--- Data supplied ---

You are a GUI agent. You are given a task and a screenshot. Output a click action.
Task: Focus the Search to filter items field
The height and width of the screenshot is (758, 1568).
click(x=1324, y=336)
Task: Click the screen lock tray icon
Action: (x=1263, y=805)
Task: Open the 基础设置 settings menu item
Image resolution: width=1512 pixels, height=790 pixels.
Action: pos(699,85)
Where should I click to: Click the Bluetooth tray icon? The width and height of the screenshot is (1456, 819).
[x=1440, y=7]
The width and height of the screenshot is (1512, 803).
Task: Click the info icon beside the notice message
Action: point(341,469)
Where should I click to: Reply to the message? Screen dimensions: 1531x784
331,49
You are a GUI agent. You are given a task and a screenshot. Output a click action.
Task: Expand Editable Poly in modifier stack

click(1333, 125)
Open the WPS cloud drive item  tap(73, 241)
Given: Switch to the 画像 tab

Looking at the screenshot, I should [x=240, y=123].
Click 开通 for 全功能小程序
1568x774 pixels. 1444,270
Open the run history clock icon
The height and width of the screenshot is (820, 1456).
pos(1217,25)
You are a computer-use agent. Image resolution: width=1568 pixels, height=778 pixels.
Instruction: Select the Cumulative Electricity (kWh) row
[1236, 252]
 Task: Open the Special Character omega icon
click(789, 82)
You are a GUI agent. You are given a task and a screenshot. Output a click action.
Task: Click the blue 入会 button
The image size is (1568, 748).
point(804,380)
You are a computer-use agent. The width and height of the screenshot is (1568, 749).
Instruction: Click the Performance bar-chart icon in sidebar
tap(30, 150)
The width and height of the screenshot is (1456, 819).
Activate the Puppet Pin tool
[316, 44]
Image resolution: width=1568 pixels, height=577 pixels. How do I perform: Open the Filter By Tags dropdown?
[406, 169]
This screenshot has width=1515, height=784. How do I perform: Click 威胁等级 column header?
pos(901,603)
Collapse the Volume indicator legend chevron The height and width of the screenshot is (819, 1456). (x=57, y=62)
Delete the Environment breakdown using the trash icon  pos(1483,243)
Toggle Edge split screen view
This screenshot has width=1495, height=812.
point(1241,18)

---

• **Work to be completed**:
Only the lines above from the one with "Task: Open the 基础设置 settings menu item" through the one with "Delete the Environment" should be duplicated, character for character.

• **Response box**:
Task: Open the 基础设置 settings menu item
Image resolution: width=1512 pixels, height=790 pixels.
Action: pos(699,85)
Where should I click to: Click the Bluetooth tray icon? The width and height of the screenshot is (1456, 819).
[x=1440, y=7]
The width and height of the screenshot is (1512, 803).
Task: Click the info icon beside the notice message
Action: point(341,469)
Where should I click to: Reply to the message? Screen dimensions: 1531x784
331,49
You are a GUI agent. You are given a task and a screenshot. Output a click action.
Task: Expand Editable Poly in modifier stack

click(1333, 125)
Open the WPS cloud drive item  tap(73, 241)
Given: Switch to the 画像 tab

Looking at the screenshot, I should [x=240, y=123].
Click 开通 for 全功能小程序
1568x774 pixels. 1444,270
Open the run history clock icon
The height and width of the screenshot is (820, 1456).
pos(1217,25)
You are a computer-use agent. Image resolution: width=1568 pixels, height=778 pixels.
Instruction: Select the Cumulative Electricity (kWh) row
[1236, 252]
 Task: Open the Special Character omega icon
click(789, 82)
You are a GUI agent. You are given a task and a screenshot. Output a click action.
Task: Click the blue 入会 button
The image size is (1568, 748).
point(804,380)
You are a computer-use agent. The width and height of the screenshot is (1568, 749).
Instruction: Click the Performance bar-chart icon in sidebar
tap(30, 150)
The width and height of the screenshot is (1456, 819).
Activate the Puppet Pin tool
[316, 44]
Image resolution: width=1568 pixels, height=577 pixels. How do I perform: Open the Filter By Tags dropdown?
[406, 169]
This screenshot has width=1515, height=784. How do I perform: Click 威胁等级 column header?
pos(901,603)
Collapse the Volume indicator legend chevron The height and width of the screenshot is (819, 1456). (x=57, y=62)
Delete the Environment breakdown using the trash icon  pos(1483,243)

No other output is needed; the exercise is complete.